Configure Query Log Ingestion

Alation Cloud Service Applies to Alation Cloud Service instances of Alation

Customer Managed Applies to customer-managed instances of Alation

On the Query Log Ingestion tab, you can select the QLI options for your data source and schedule the QLI job if necessary.

For Impala, Alation supports QLI from query log files stored on HDFS or Amazon S3.

Configure QLI in Alation

Before configuring QLI in Alation, based on the the CDP Distribution ensure that you have performed all the steps mentioned in the Prepare for QLI: Private Cloud and Prepare for QLI: Public Cloud sections.

You can configure QLI on the Query Log Ingestion tab of the data source settings page.

  1. Open the Query Log Ingestion tab of the settings page.

  2. Under Configure Connection Type, select either WebHDFS or Amazon S3, depending on where you made the logs available.

  3. If the logs are on HDFS, provide the following information and click Save:

    Parameter

    Description

    Logs Directory

    /user/history/done

    WebHDFS Server

    IP address or the name of the CDP server

    WebHDFS Port

    Specify the HDFS port number for your environment. The default is 9870. If you are using a different port, clear the Use Default checkbox under the WebHDFS Port field.

    Use Default

    Leave it selected if you are using the default port. Clear this checkbox if you are using a port number other than the default.
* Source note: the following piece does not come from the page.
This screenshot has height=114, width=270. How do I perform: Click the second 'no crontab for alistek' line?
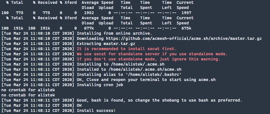tap(28, 95)
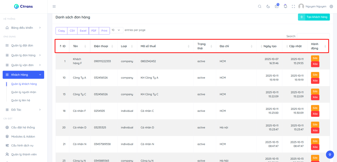
Task: Toggle fullscreen mode icon
Action: pos(293,6)
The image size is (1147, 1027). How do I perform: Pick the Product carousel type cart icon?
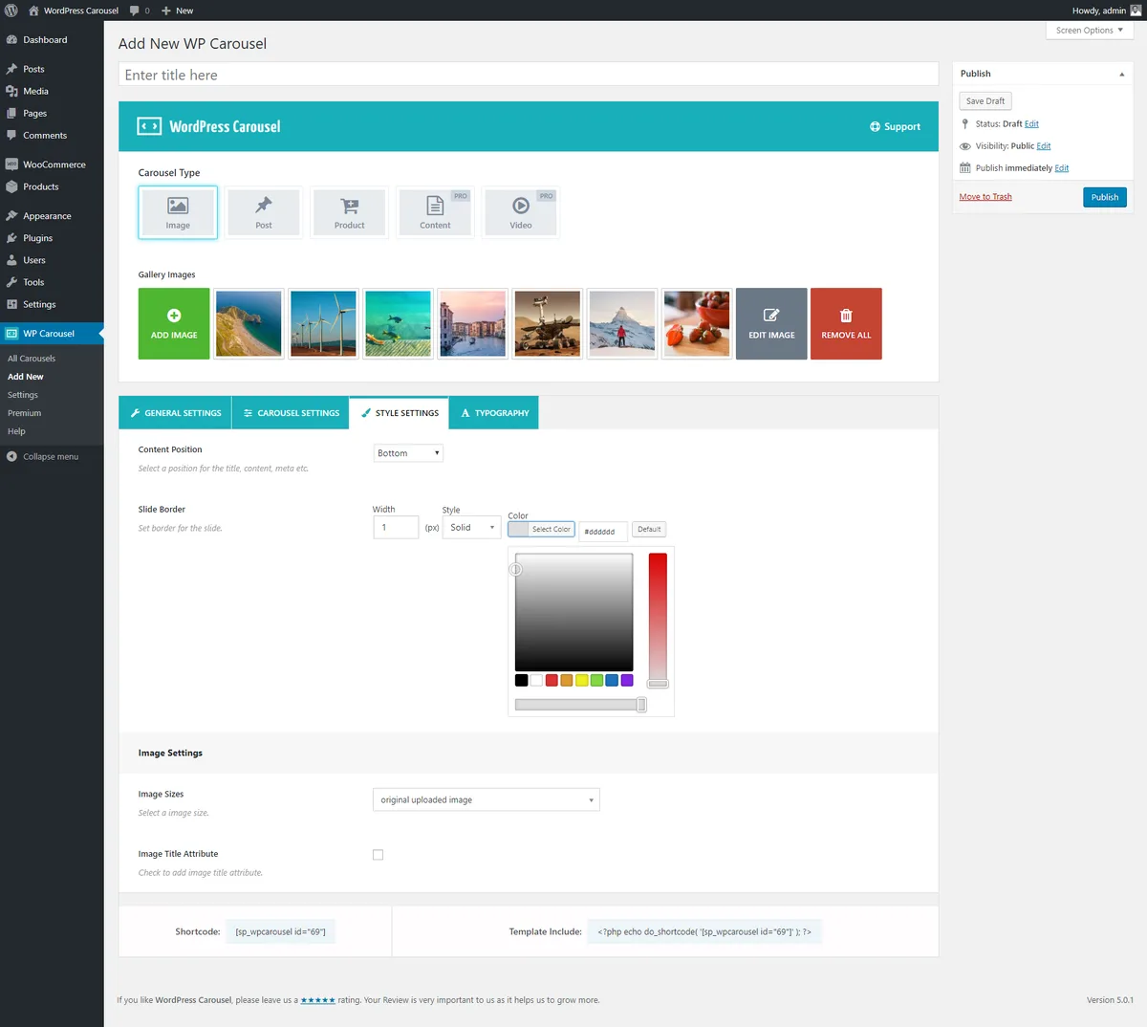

    Use JDBC Auth Credentials

    Select this checkbox to use the same auth credentials that are used in the Data Source Connection section. You do have to fill in the configurations that already exists in the Data Source Connection section. Clear the checkbox if you are using a different authentication mechanism for WebHDFS.

    This field is available from connector version 2.0.0.

    WebHDFS Authentication Method

    Select the required WebHDFS authentication type from the dropdown:

    • Username

    • Username/Password

    • Kerberos/Username/Password

    • Kerberos/Username/Keytab

    This field is available from connector version 2.0.0.

    WebHDFS User

    Specify the WebHDFS user if Username/Password is selected in WebHDFS Authentication Method

    WebHDFS password

    Specify the WebHDFS password if Username/Password is selected in WebHDFS Authentication Method

    This field is available from connector version 2.0.0.

    Enable SSL

    Select the Enable SSL checkbox to enable SSL. If enabled, upload the SSL certificate using the upload link. The supported certificate type is .jks.

    This field is available from connector version 2.0.0.

    WebHDFS Truststore password

    Specify the password for the SSL certificate.

    Note

    The password is deleted when you delete the data source connection.

    This field is available from connector version 2.0.0.

    WebHDFS Kerberos Configuration File

    If Kerberos/Username/Password or Kerberos/Username/Keytab is selected upload the krb5.conf file using the upload link

    This field is available from connector version 2.0.0.

    WebHDFS Keytab File

    If Kerberos/Username/Keytab is is selected in the WebHDFS Authentication Method field, upload the keytab file using the upload link

    This field is available from connector version 2.0.0.

  4. If the logs are on Amazon S3, provide the following information and click Save:

    Parameter

    Description

    Impala Log Path

    Your Amazon S3 bucket name

    Impala Log File Name Prefix

    Log file name prefix

    Number of Log files

    Number of log files to ingest

    AWS Access Key ID

    Access key ID to access the bucket

    AWS Access Key Secret

    Access key secret to access the bucket

    AWS Region

    Your AWS region

Perform QLI

You can either perform QLI manually on demand or enable automated QLI:

  1. To perform manual QLI, under the Automated and Manual Query Log Ingestion section of the Query Log Ingestion tab, ensure that the Enable Automated Query Log Ingestion toggle is disabled.

    Note

    Metadata extraction must be completed first before running QLI.

  2. Click Preview to get a sample of the query history data to be ingested.

  3. Click the Import button to perform QLI on demand.

  4. To schedule QLI, enable the Enable Automated Query Log Ingestion toggle.

  5. Set a schedule under Automated Query Log Ingestion Time by specifying values in the week, day, and time fields. The next QLI job will run on the schedule you have specified.

    Note

    The hourly schedule for automated QLI is not supported.